TEXTE RETENU:

On glisse, on glisse dans ces tiroirs des calepins, des bouts de papiers, d'anciens agendas. On pense les mettre dans des endroits préservés, sûrs. Et nous pensons être sûrs de ne plus rien oublier! Puisque ... tout est bien gardé.

Mais...
Les années passent parfois à notre insu, et ce n'est pas une phrase banale saturée de son sens.
Si, les années passent à notre insu. On les vit mais elles nous traversent comme un train et nous voyons défiler les paysages de notre présent. On ne fait que courir après. Le temps n'est plus posé. Il est consommé rapidement.
Ce mouvement rapide est délétère pour la mémoire.

Nous nous rendons compte que les petites choses précieuses qu'on avait cachées et/ou glissées dans des endroits dits "sûrs" ne sont pas si protégées que cela. Elles ont subi l'érosion.
Nous n'avons plus les repères spatio-temporels qui nous permettaient de revoir nos affaires en toute tranquillité et de savoir que la mémoire n'est pas atteinte.
Nous nous rendons compte, en réouvrant un tas de tiroirs, de dossiers, d'enveloppes, de petites poches, etc., que des bribes de notre vie, conservées dans des bouts de papiers, sont devenues inertes... Nous voyons presque couler devant nous une partie de nous-mêmes dans des courants qui passent... Et qui se résument à ce "temps" où la mémoire s'est volatilisée un jour.

DONNÉES FOURNIES:
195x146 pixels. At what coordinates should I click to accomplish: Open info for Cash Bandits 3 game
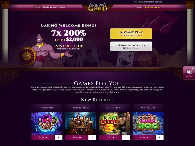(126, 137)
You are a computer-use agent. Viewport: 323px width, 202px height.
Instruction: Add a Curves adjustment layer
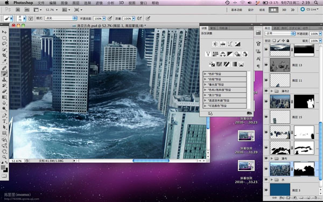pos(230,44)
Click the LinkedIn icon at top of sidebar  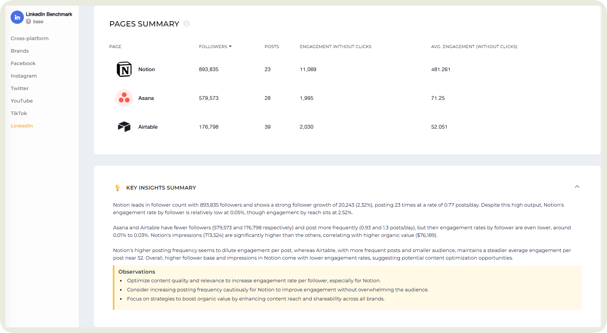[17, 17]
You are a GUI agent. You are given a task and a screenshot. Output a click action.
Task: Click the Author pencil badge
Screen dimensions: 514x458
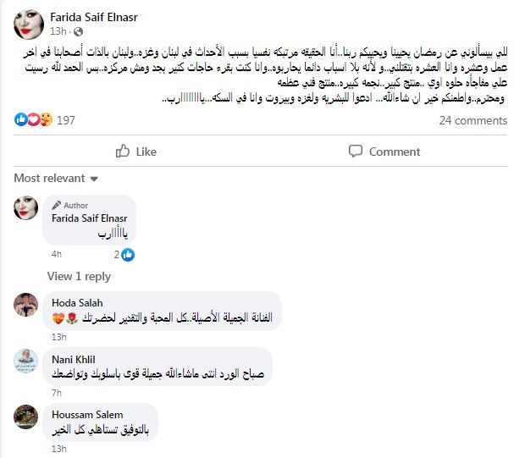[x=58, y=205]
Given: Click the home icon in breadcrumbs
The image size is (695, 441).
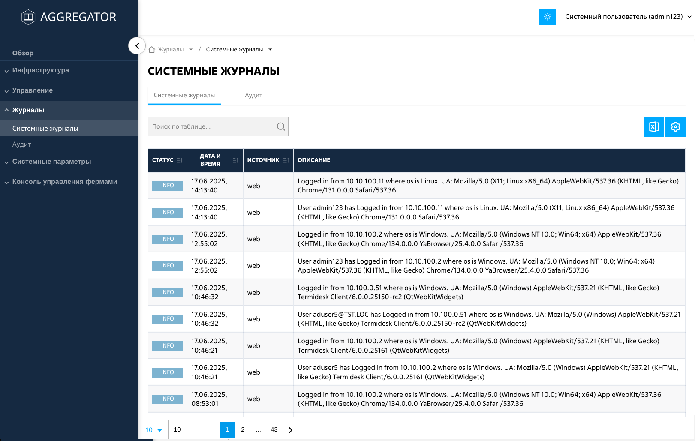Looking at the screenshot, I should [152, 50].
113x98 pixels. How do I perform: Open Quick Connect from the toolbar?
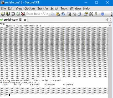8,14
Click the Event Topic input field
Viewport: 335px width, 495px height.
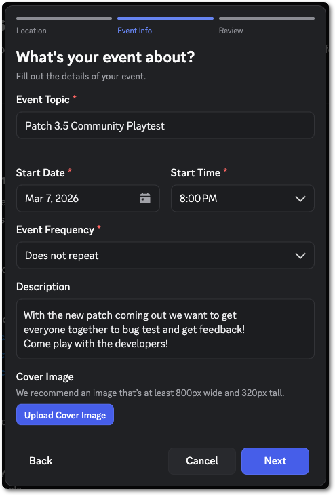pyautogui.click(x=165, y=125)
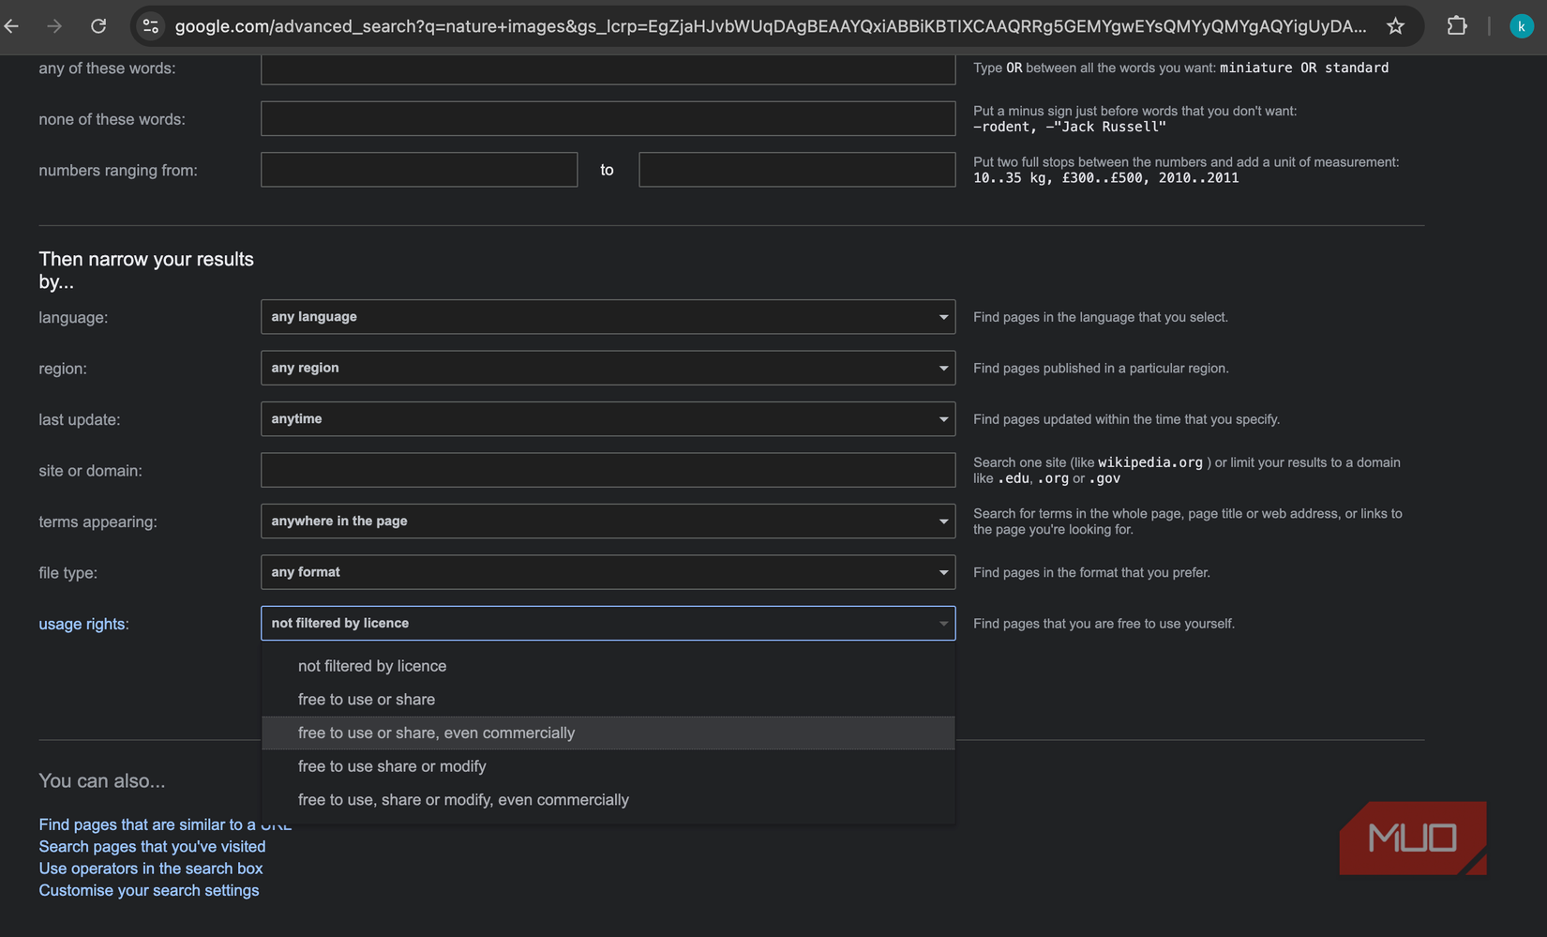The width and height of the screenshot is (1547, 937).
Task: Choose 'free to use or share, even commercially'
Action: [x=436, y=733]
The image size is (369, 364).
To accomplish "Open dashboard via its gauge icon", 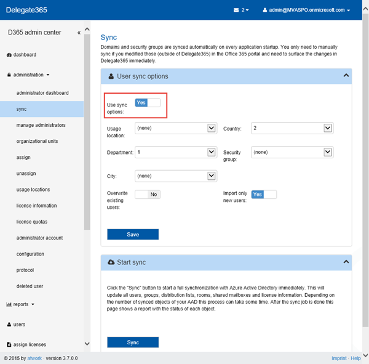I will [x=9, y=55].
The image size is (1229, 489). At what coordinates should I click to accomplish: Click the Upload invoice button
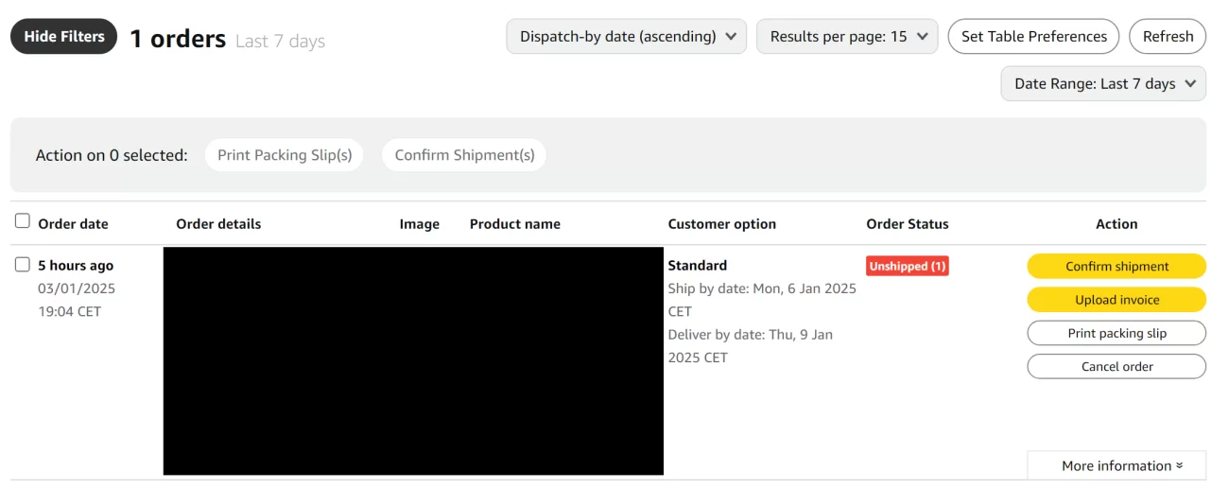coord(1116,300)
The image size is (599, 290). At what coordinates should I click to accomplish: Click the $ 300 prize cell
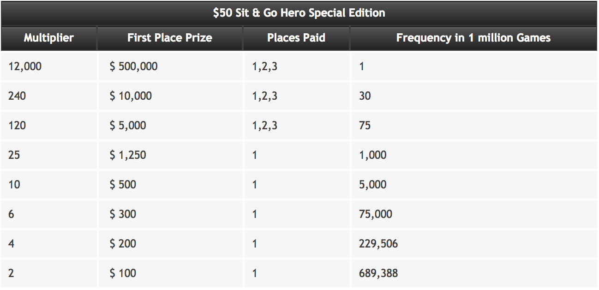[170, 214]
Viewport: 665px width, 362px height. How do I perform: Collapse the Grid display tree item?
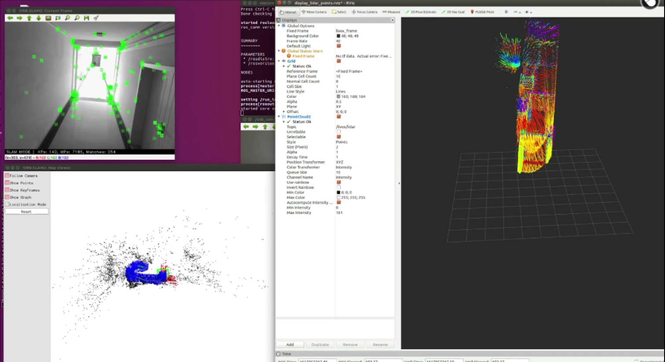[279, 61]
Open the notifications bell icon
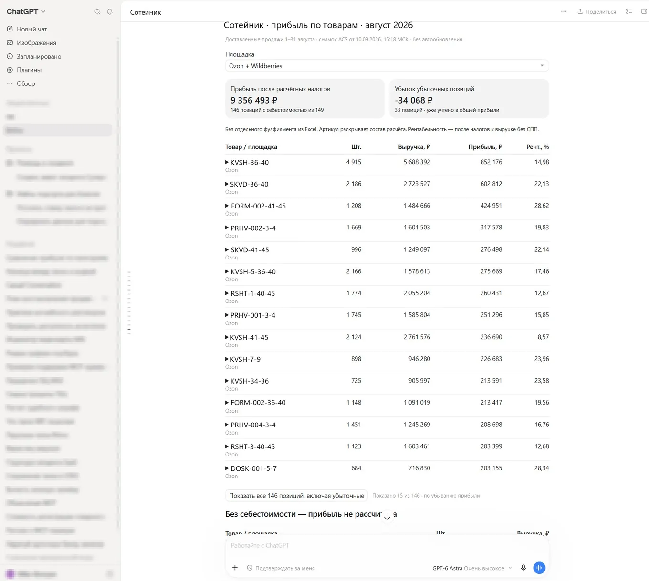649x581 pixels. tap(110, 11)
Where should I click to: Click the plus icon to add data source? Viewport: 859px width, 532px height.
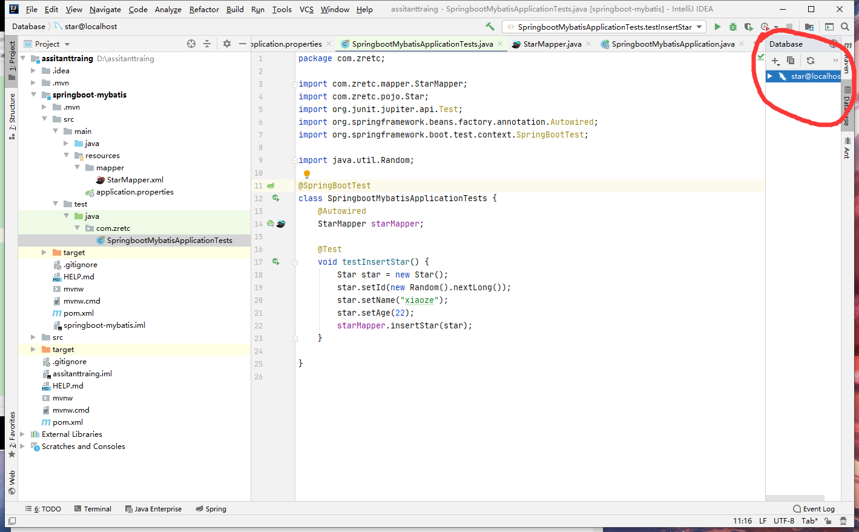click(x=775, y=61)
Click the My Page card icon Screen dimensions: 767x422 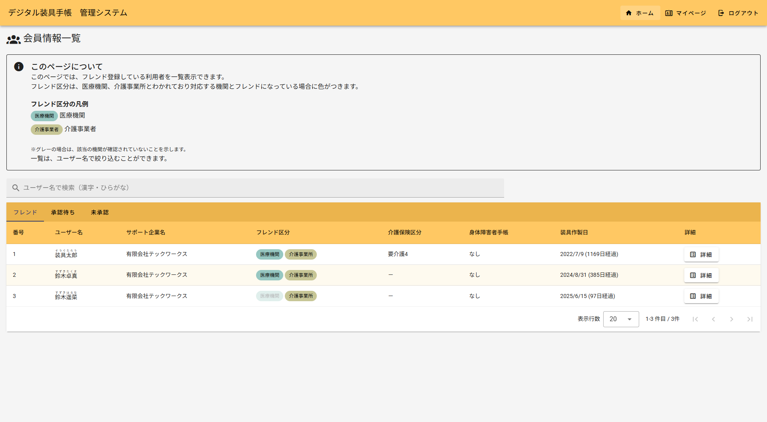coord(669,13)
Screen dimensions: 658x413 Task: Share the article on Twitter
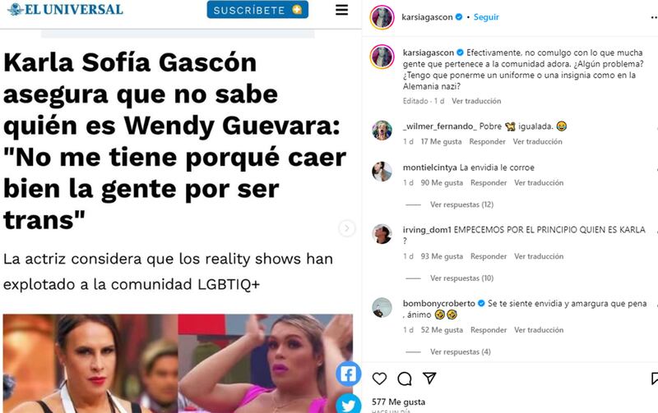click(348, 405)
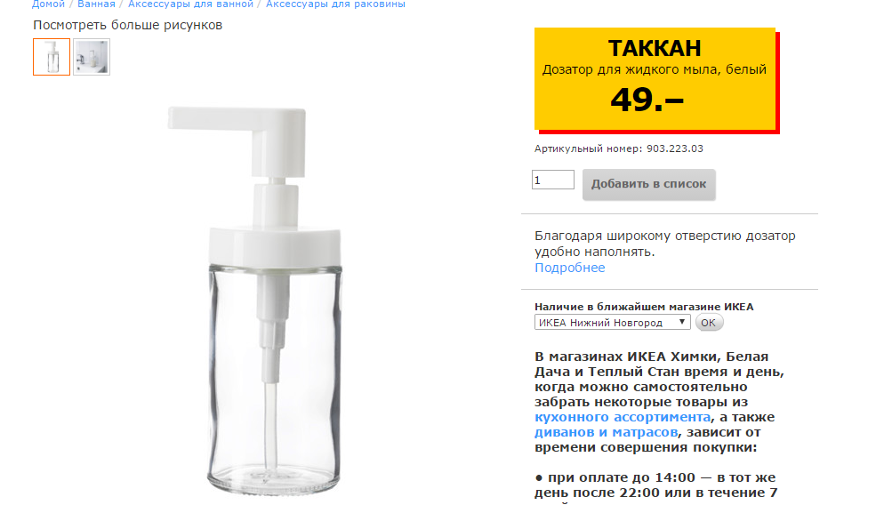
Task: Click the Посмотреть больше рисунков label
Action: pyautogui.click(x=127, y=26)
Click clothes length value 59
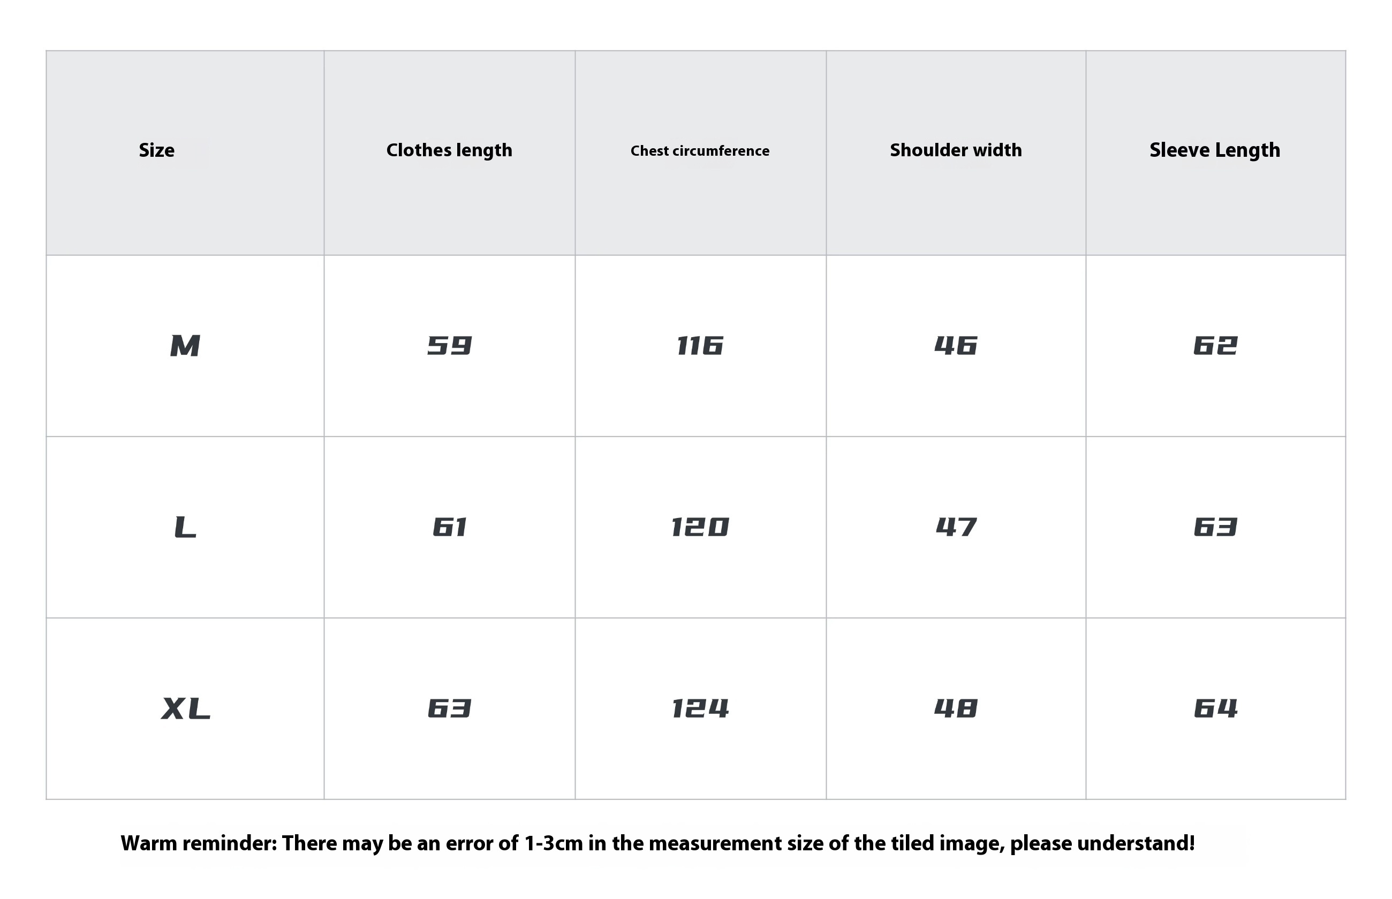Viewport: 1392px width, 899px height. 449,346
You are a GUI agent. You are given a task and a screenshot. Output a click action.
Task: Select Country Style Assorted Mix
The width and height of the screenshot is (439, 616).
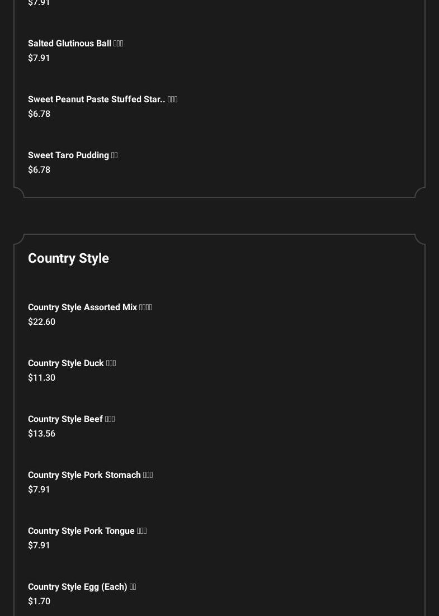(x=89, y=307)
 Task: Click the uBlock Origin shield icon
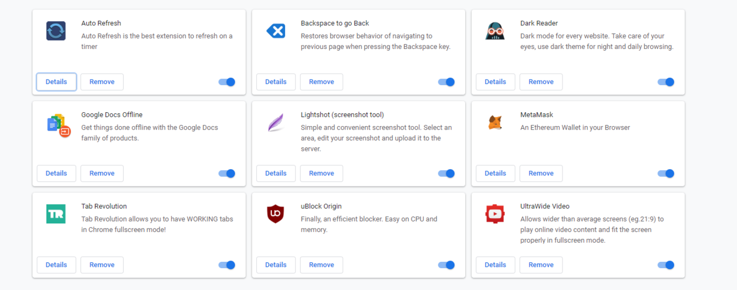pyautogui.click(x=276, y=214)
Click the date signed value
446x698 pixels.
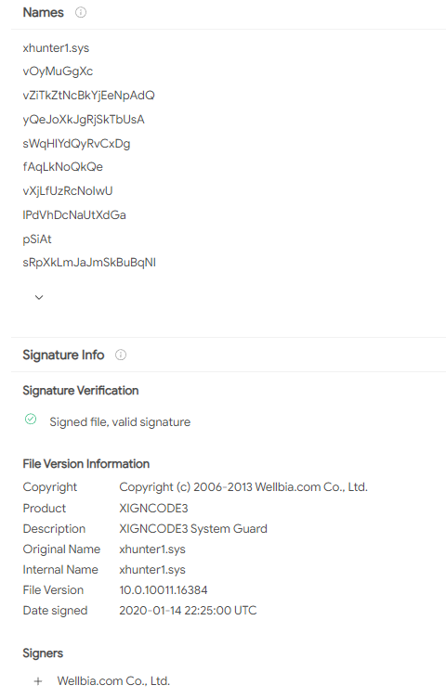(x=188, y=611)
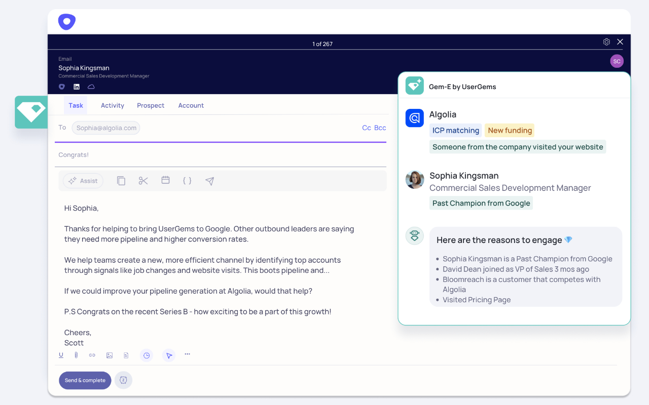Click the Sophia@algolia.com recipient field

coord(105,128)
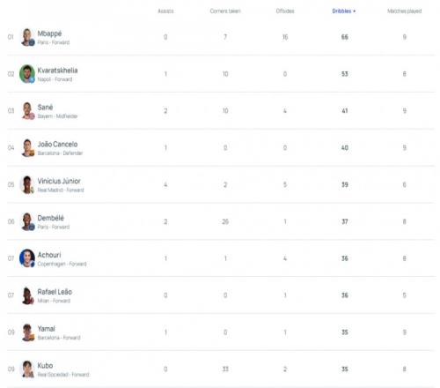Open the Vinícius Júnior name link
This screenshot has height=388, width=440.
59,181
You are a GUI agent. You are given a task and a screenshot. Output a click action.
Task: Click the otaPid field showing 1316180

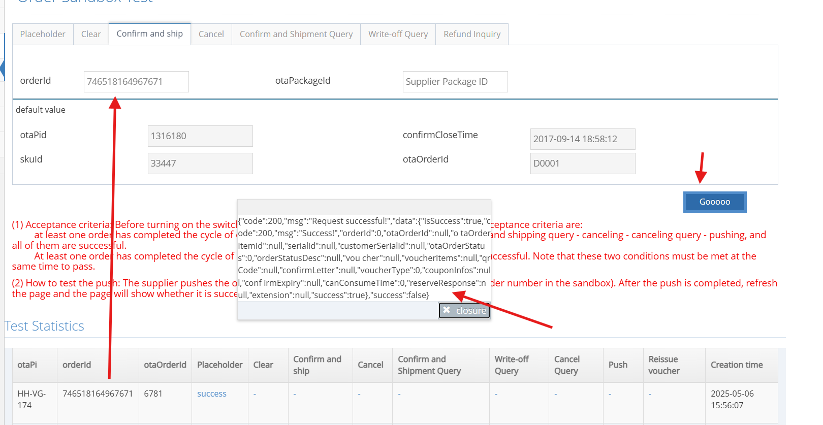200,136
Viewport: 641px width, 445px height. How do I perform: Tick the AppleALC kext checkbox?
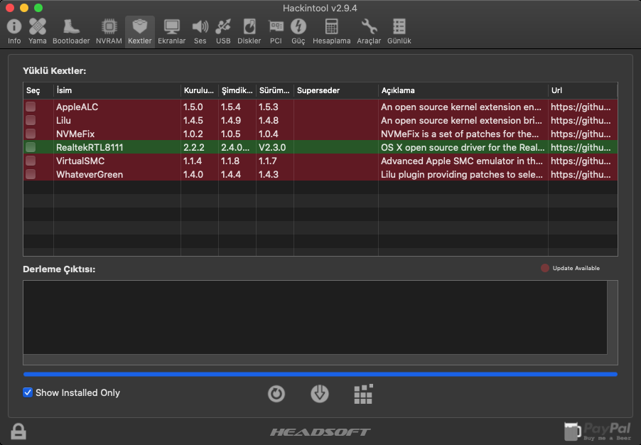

CONSIGNE: Prolongez le texte sur les tiroirs et la mémoire à partir de sa dernière phrase.

RÉSULTAT:
Nos vies sont dans des bouts de papiers inertes. Elles ont perdu de leur éclat, de ce moment où, lorsqu'on les ouvrait, on pouvait être happés par une sensation à la fois de joie et de tranquillité : "tout est là, je sais, mon passé n'est pas parti".
Ces pensées c'était avant la "mort". Celle qui pose un silence lourd, assourdissant.
Il est très dur de reprendre le fil.



jeudi 6 avril 2017

Un papier!

Un papier, un seul, a déclenché l'avalanche de 15, voire 20 ans de vie, dispersés dans des cartons de toutes sortes.
C'est dur de constater à quel point le temps peut, à l'instar de l'action de l'eau sur des rochers, éroder la mémoire!
Je ne me souvenais plus de rien... Toute une vie où je pensais avoir une bonne mémoire, celle des détails, des petits mots, des petits objets que je gardais précieusement lors de mes déplacements et déménagements multiples entre diverses villes et campagnes.
Il fut un temps où mon cerveau se souvenait de tout, savait où se trouvaient les "objets" de ma vie... Moi qui avais transporté mon histoire d'un continent à un autre.
Il fut un temps où je savais où ces figures du passé étaient conservées.
Et il advint un temps où j'ai tout perdu.

Mon histoire devient "une histoire", une histoire de vie jalonnée d'épisodes insolites. Des histoires de vie successives et mélangées les unes aux autres, desquelles j'essaye de sortir un canevas, un sens, une paix, une harmonie, malgré les dimensions tragiques de certaines d'entre elles.
J'ai un regard tendre envers tous ces protagonistes qui ont "joué" leurs propres histoires dans ce grand théâtre grave, et dont je fais partie.

C'est aujourd'hui que j'ai compris l'oubli. Ouvrir une boîte, et revoir ce que nous fûmes et que nous avons totalement oublié!
Oubliés les petits papiers précieux que je semais partout, mes petites écritures incessantes, mes petits calepins...
Oubliés mes enveloppes et souvenirs divers et variés
Oubliées des photos, des lettres précieuses
Oubliée une part entière de ma vie.
Quand j'écris cette dernière phrase, une seule image m'envahit : les décombres, les débris d'immeubles effondrés par une guerre.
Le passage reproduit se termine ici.